_GOAL OF THE EXERCISE_:
Convert the data into a Markdown table with two columns, Number and Line, putting each non-blank line in its own numbered row. Omit the pictures.

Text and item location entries
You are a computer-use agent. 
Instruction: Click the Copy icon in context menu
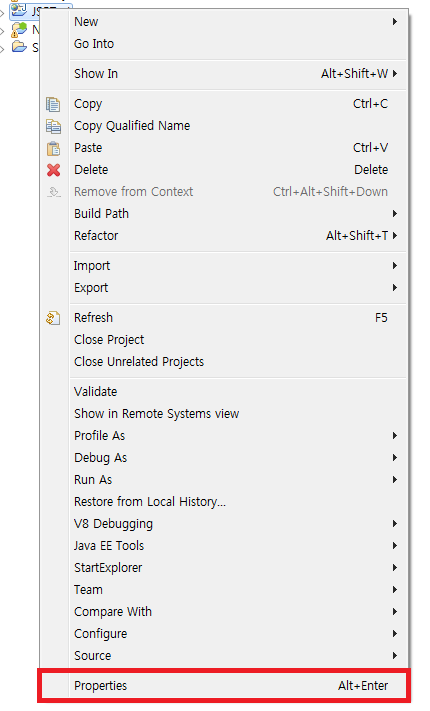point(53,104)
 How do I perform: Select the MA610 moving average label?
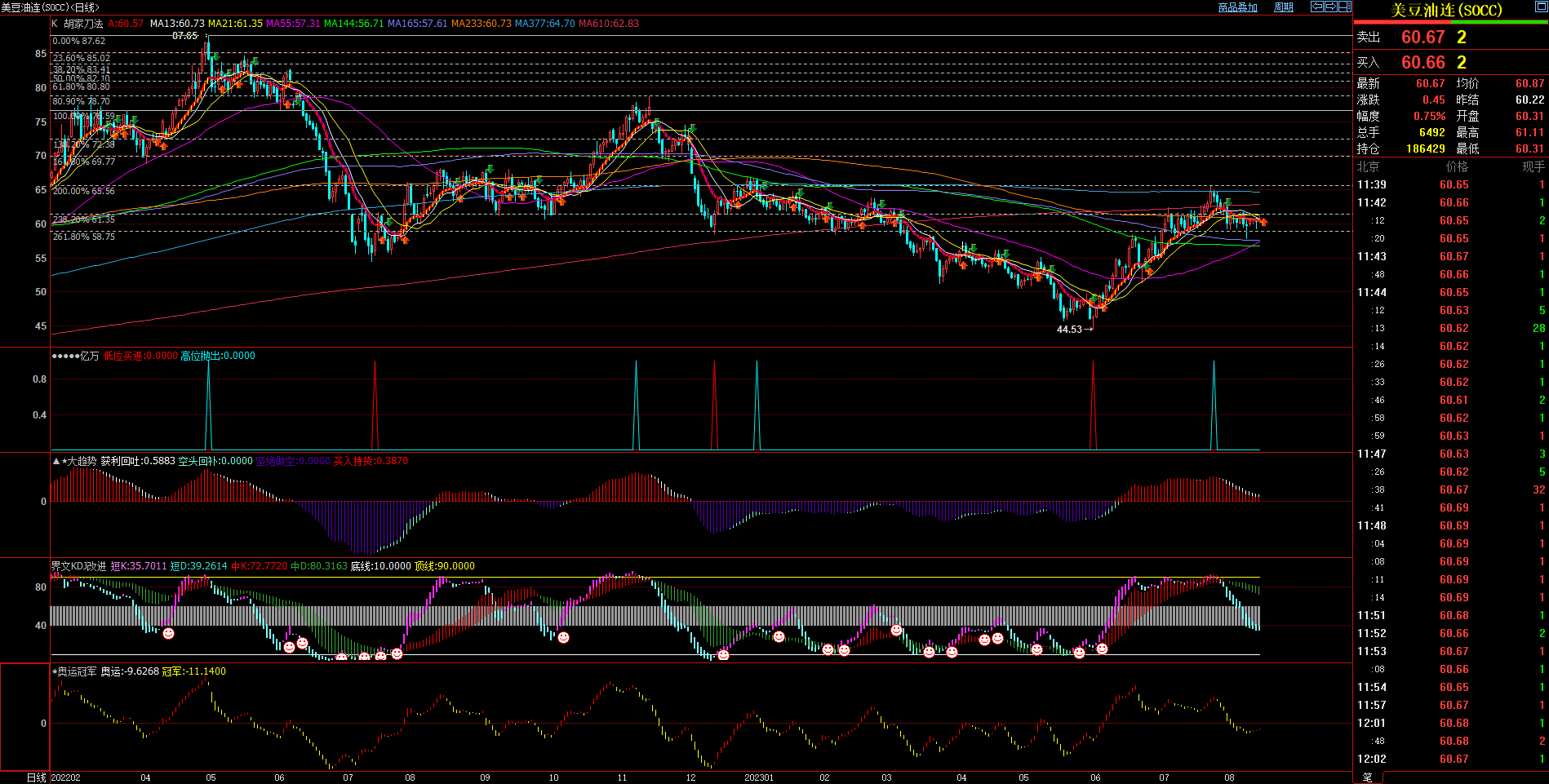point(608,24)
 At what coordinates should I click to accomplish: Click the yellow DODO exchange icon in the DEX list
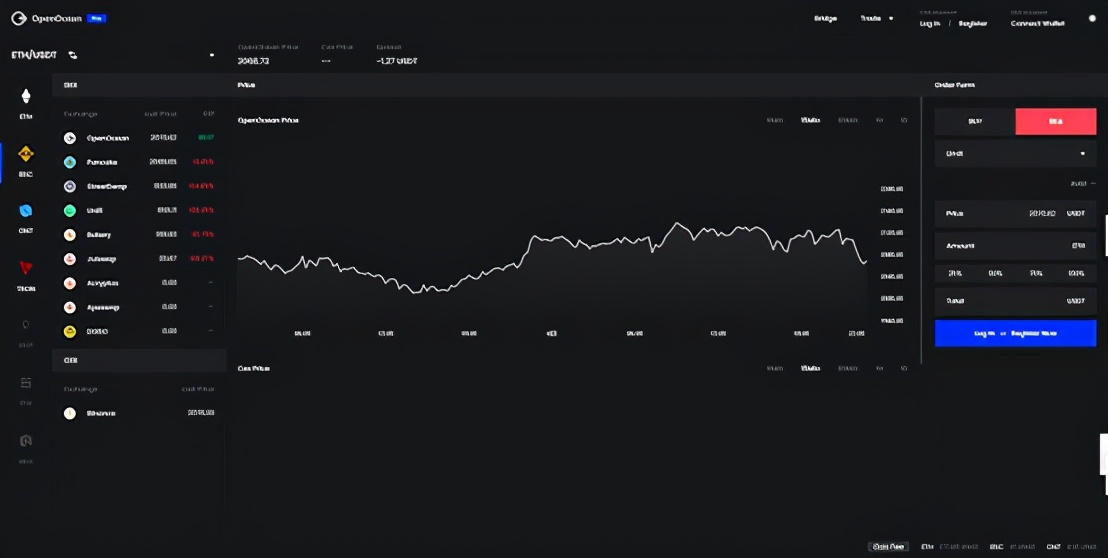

_FULL OUTPUT_:
| Number | Line |
|---|---|
| 1 | You are a computer-use agent.  |
| 2 | Instruction: Click the Copy icon in context menu |
| 3 | point(53,104) |
| 4 |  How do I perform: Select the MA610 moving average label? |
| 5 | point(608,24) |
| 6 |  At what coordinates should I click to accomplish: Click the yellow DODO exchange icon in the DEX list |